> **Requirement**:
Using the listing, work out the number of lines where "computer" shows up, and answer with that number alone.

> **Exercise materials**:
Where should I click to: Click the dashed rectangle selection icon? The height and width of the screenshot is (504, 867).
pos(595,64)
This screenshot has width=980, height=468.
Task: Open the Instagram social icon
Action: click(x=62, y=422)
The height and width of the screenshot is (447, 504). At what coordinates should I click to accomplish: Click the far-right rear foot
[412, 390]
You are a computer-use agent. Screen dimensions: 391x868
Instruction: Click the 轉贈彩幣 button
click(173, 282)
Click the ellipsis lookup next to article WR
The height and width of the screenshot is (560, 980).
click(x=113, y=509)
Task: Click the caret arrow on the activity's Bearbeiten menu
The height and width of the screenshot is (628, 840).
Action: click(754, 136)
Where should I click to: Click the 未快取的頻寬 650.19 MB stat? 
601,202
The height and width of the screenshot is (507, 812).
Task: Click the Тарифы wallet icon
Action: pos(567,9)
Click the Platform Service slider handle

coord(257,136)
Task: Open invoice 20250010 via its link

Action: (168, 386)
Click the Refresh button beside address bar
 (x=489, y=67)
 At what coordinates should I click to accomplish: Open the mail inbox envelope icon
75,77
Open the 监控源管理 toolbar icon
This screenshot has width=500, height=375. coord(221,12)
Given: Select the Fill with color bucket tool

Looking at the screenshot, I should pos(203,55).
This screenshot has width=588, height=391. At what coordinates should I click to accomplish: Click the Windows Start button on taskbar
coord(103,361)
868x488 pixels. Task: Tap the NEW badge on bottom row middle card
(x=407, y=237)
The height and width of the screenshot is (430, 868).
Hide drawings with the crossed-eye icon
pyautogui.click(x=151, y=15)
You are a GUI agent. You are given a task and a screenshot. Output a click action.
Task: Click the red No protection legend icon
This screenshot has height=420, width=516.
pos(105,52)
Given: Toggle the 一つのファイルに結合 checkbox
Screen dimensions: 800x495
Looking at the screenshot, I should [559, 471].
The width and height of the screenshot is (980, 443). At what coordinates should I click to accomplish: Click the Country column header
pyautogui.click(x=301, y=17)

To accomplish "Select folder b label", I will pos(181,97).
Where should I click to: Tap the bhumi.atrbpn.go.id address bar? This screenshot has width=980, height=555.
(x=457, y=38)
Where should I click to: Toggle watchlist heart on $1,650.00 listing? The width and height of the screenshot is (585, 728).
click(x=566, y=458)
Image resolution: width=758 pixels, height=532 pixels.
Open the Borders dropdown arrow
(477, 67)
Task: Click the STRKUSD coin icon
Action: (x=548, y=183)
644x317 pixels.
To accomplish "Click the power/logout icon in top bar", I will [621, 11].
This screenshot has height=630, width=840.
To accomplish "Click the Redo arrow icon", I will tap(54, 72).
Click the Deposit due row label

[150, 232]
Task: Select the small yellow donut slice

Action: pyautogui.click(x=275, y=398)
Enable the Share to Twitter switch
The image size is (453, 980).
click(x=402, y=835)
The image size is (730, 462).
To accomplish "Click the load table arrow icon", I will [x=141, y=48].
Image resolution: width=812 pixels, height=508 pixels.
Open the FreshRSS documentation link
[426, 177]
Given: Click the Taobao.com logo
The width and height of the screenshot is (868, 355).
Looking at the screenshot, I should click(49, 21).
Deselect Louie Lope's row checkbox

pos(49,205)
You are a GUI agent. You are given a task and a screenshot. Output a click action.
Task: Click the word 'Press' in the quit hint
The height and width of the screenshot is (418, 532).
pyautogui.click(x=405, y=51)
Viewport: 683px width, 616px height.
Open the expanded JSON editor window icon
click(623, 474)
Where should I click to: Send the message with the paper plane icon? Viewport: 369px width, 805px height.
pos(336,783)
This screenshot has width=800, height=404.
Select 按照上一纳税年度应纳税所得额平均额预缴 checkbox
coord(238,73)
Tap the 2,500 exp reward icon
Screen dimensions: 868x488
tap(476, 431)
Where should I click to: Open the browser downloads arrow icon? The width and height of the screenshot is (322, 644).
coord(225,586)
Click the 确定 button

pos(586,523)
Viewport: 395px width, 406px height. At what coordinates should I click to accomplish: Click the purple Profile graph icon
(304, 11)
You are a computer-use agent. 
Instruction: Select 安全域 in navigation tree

> **Task response**:
2